▶ _TASK BRIEF_
Rewrite the entries starting at the beginning and ending at the line containing "click(x=687, y=41)", swapping "comments" for "replies" and leaving everything else unchanged. Leave the pictures out of your answer.
Begin DATA SHOWN
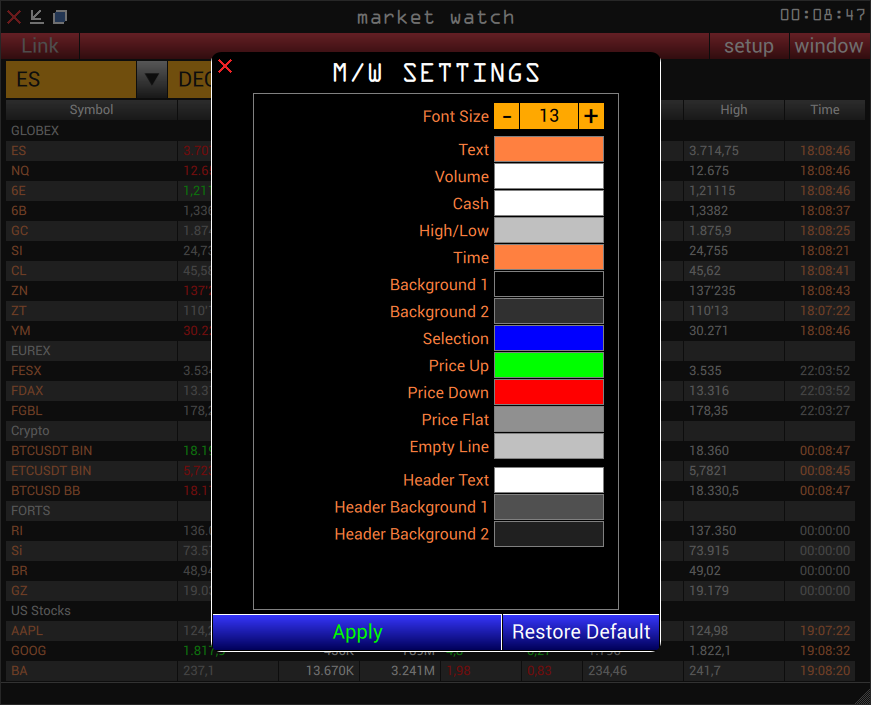This screenshot has height=705, width=871.
Task: Change the Selection blue color swatch
Action: pos(548,338)
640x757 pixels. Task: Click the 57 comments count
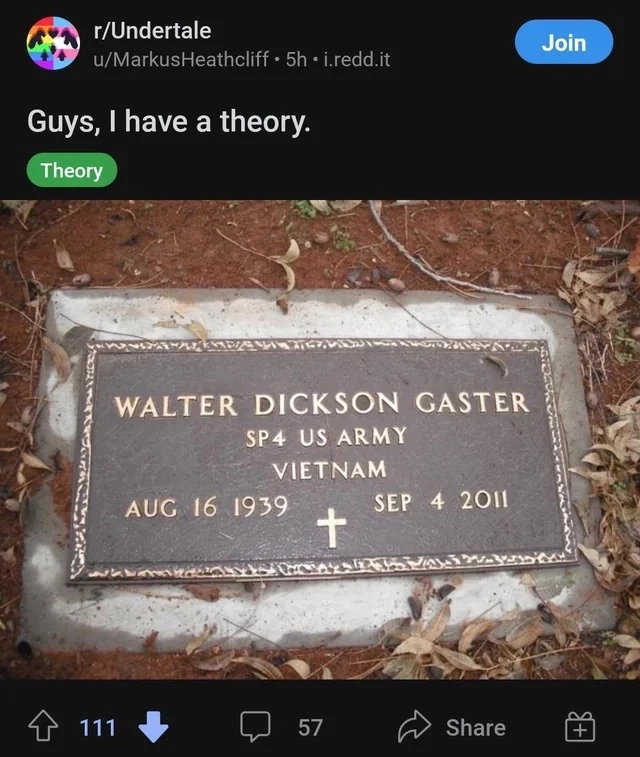point(310,727)
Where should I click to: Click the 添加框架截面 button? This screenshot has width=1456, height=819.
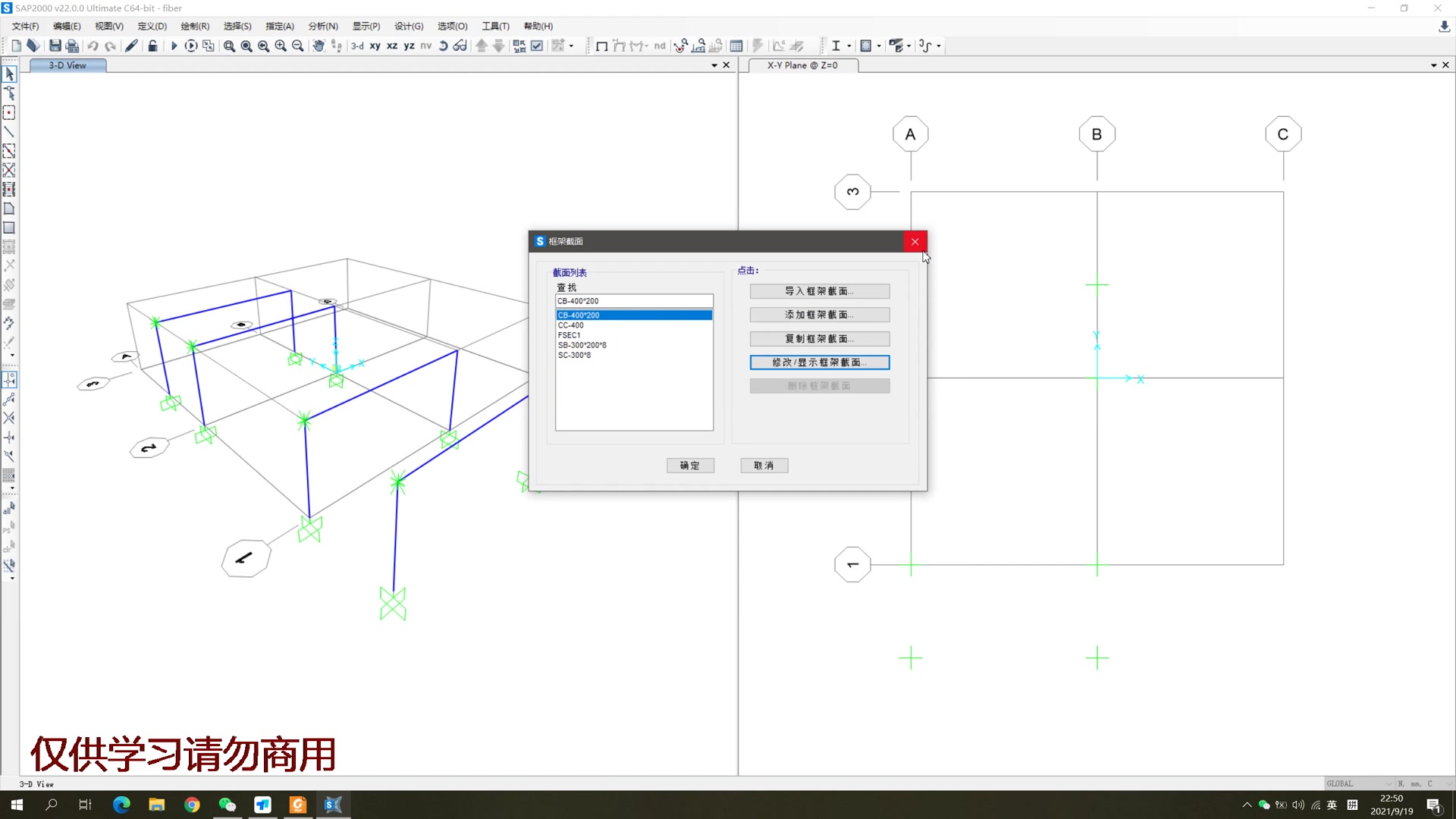(819, 315)
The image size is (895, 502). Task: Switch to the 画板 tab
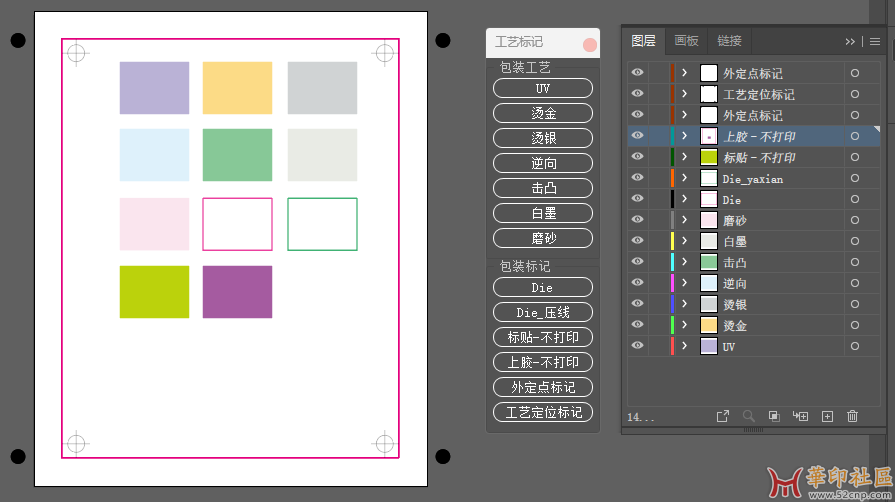click(x=687, y=41)
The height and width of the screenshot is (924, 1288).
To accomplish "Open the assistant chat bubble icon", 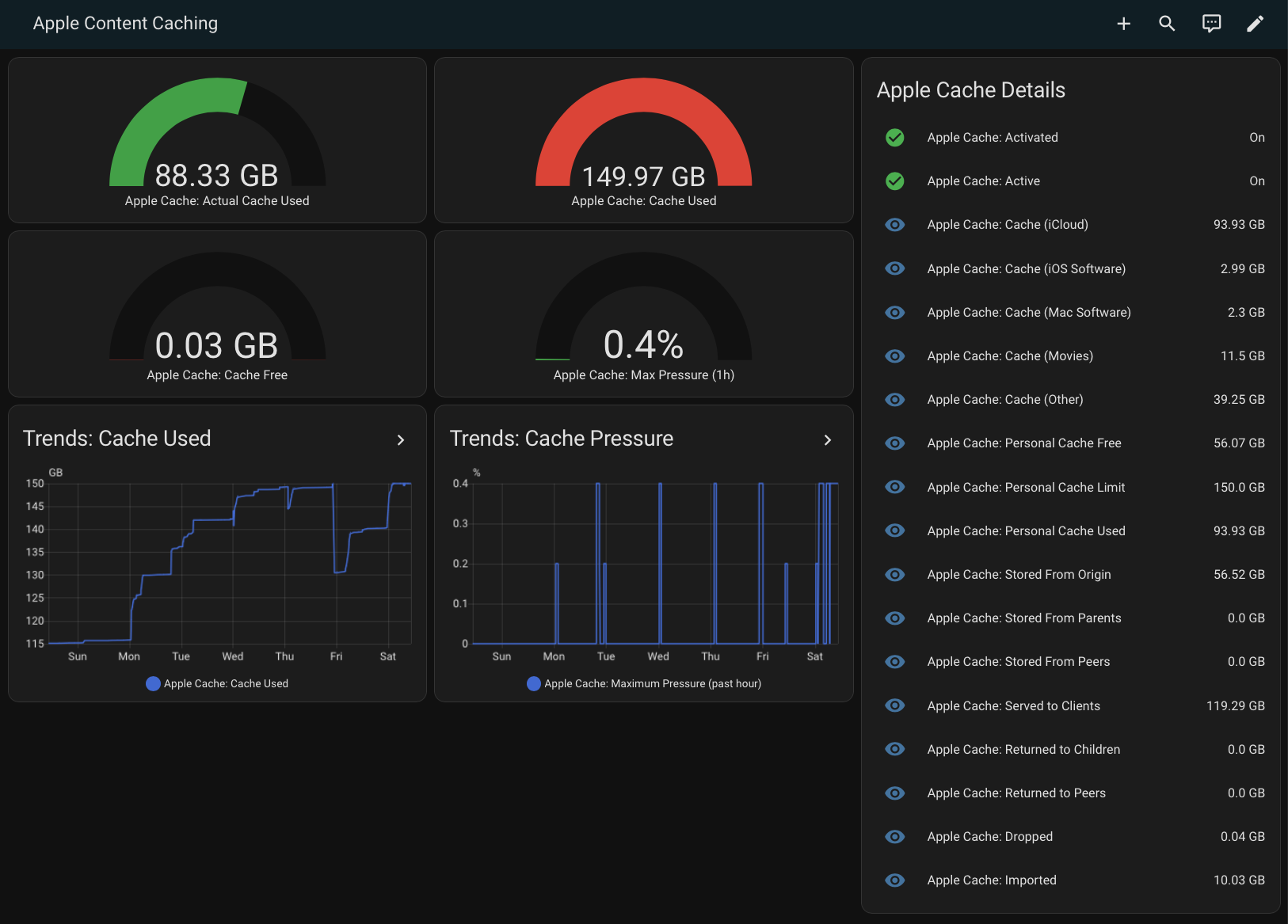I will (1211, 24).
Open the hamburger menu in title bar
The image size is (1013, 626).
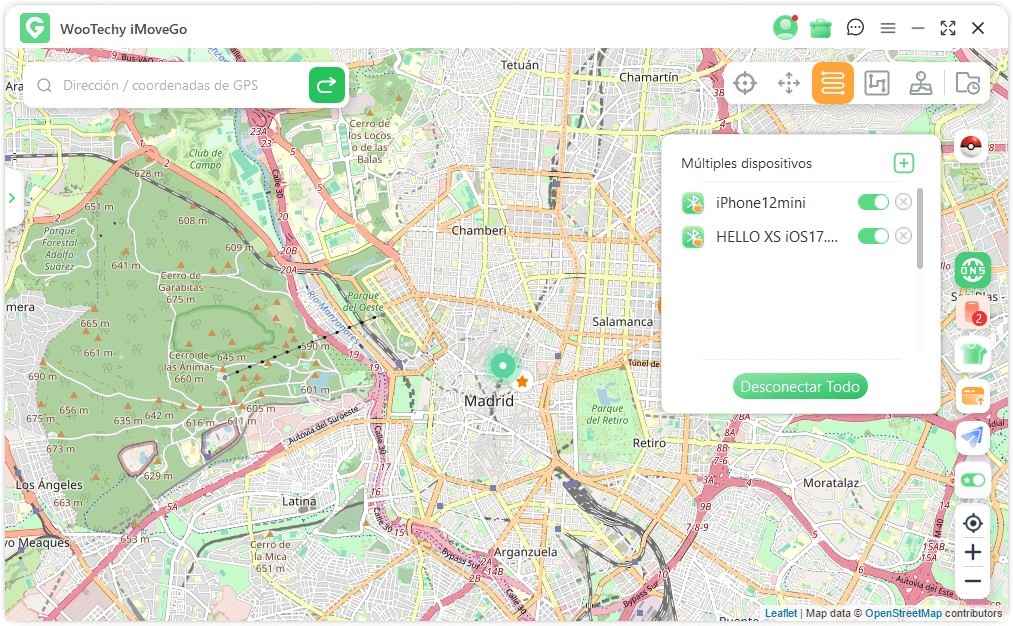(887, 28)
End DATA SHOWN
▶ _EXERCISE SOLUTION_
This screenshot has height=705, width=871.
Task: Change the Selection blue color swatch
Action: pos(548,338)
640x757 pixels. Task: Click the 57 replies count
point(310,727)
Where should I click to: Click the 添加框架截面 button? This screenshot has width=1456, height=819.
(819, 315)
The image size is (895, 502). Task: Switch to the 画板 tab
click(x=687, y=41)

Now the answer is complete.